### EXERCISE BRIEF
Pictures are to be omitted. Output only the lines from the one containing "Task: Click the" through the end of the data, word for word.

### DATA EXTRACT
*** Block opens ***
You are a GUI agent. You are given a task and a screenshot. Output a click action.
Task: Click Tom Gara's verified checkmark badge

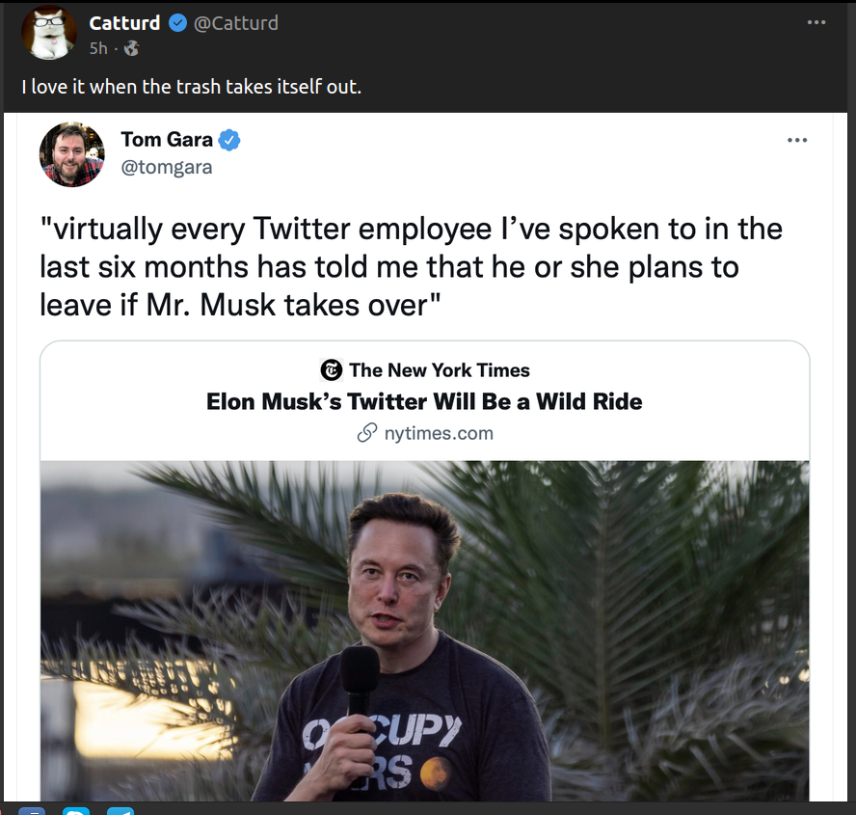pyautogui.click(x=228, y=141)
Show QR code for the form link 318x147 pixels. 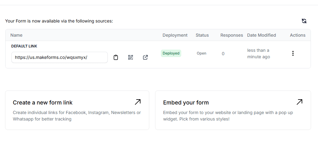pyautogui.click(x=131, y=57)
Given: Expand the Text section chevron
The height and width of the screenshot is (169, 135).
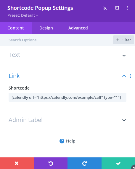Looking at the screenshot, I should [124, 56].
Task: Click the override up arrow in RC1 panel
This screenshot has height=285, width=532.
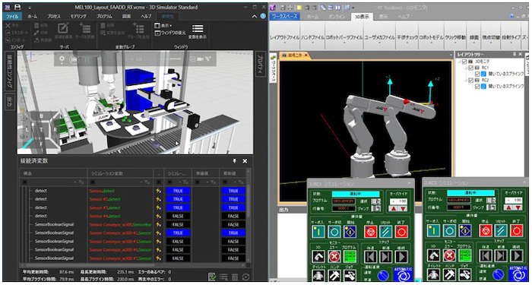Action: 393,209
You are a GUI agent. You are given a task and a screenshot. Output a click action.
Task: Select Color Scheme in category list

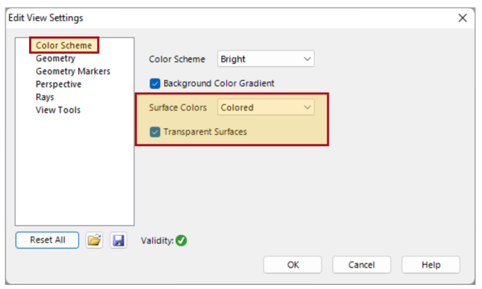pyautogui.click(x=64, y=45)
*** Block closes ***
### RESULT OF THIS EXERCISE
Task: Click the override up arrow in RC1 panel
This screenshot has height=285, width=532.
Action: 393,209
You are a GUI agent. You are given a task and a screenshot. Output a click action.
Task: Select Color Scheme in category list

pyautogui.click(x=64, y=45)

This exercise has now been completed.